O jogo surpreende ao trazer criaturas com estilos bem únicos, além de cenários que são quase pinturas. Enquanto o começo do game traz tons mais monótonos, a evolução do gameplay presenteia o jogador com cores vivas e viagens visuais.
Se você achou Psychonauts 2 uma viagem psicodélica, se prepare, pois Keeper dobra esta aposta. Com isso em mente, é válido ressaltar que o jogo claramente não é para qualquer um. No entanto, se você gosta desse tipo de viagem, com certeza vai se divertir no game.
Um lampejo de uma Xbox que não existe mais
Com sua proposta bem diferente, Keeper pode ser considerado um jogo único no catálogo da Xbox Game Studios. O jogo mostra o potencial criativo da Double Fine e marca a realização de uma promessa feita lá em 2019, quando o estúdio foi comprado pela Microsoft para diversificar o catálogo do Game Pass.
No entanto, a tendência é que jogos como esse se tornem cada vez mais raros no catálogo da empresa. O game traz uma proposta autoral e introspectiva, garantindo uma experiência single-player sem igual. No entanto, isso é entregue com gráficos artísticos e um jeito diferente de contar história, o que claramente não conversa “com as massas” que a Microsoft precisa alcançar desde que comprou a Activision Blizzard.
Depois de muitas decisões questionáveis, como fechar a Tango Gameworks após o sucesso de Hi-Fi Rush, estou com receio de a Double Fine ser deixada de lado dentro da Microsoft simplesmente por fazer o que faz de melhor: jogos divertidos e diferentes.
O futuro do estúdio claramente está nas mãos de pessoas com grandes folhas de pagamento, mas tudo que posso dizer para o público é para aproveitar a jornada controlando o farol e o pássaro Remo. Afinal, considerando a conjuntura atual do mercado e da Microsoft, pode ser que a própria Double Fine tenha um encerramento tão poético quanto Keeper — quem jogar até o final, vai entender — mesmo cumprindo o seu papel com maestria.
Vale a pena?
Keeper é, de longe, um dos jogos mais originais de 2025. Sem usar palavras e com um gameplay simples, o game te leva para uma jornada bela e cheia de surpresas, que certamente vai agradar quem curte títulos mais artísticos.
Seu gameplay e história claramente não são para qualquer um, mas se você assina o Game Pass, com certeza vale a pena baixar e dar uma chance ao game, pois ele pode surpreendê-lo com sua temática envolvendo conexão, amizade e natureza. E se você abandonou a assinatura e não quer se arriscar a comprar o jogo com preço cheio, que é de apenas R$ 99, vale a pena deixá-lo em sua lista de desejos.

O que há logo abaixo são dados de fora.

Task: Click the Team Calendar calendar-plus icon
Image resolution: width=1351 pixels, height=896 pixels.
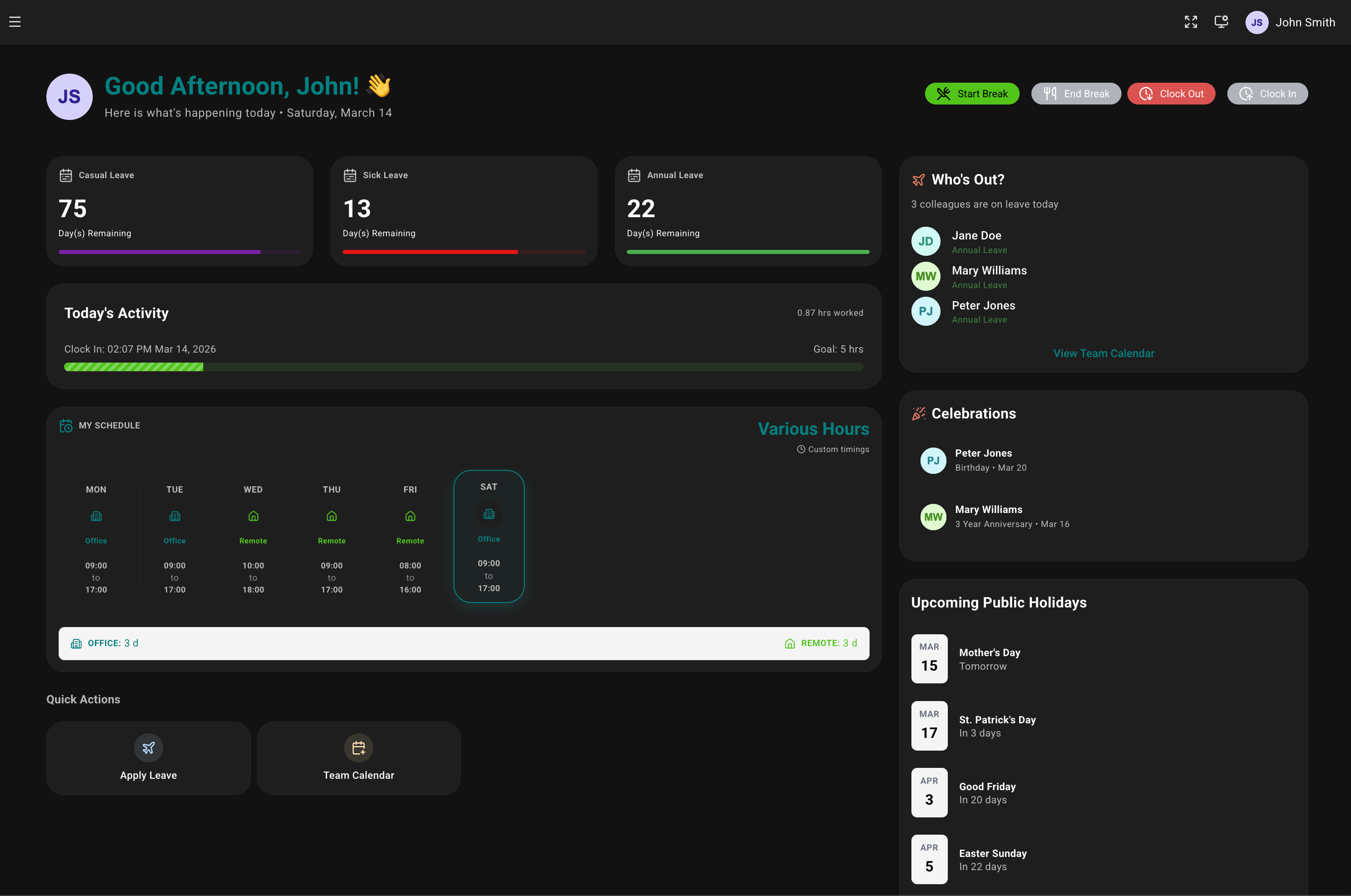Action: tap(359, 747)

Com seu estilo único, Keeper é o farol que ilumina um caminho esquecido do Xbox — o de experiências autorais, poéticas e inesquecíveis. Resta agora torcer para quem mais jogos como esse ganhem os holofotes na empresa, algo que, convenhamos, é bem difícil de acontecer a partir de agora.
Nota: 90
Pontos positivos:
- Visual psicodélico e artístico de encher os olhos;
- Narrativa sem palavras, mas cheia de emoção e significado;
- Gameplay simples, mas evolutivo e envolvente;
- Level design inteligente e intuitivo;
Pontos negativos:
- Câmera fixa pode atrapalhar em momentos mais abertos;
- Pode não agradar quem busca ação constante ou histórias longas.
Keeper está disponível para jogar no PC e Xbox Series S e X, incluído no Xbox Game Pass Ultimate. Uma cópia do game para console foi cedida pela Microsoft para a realização desta review.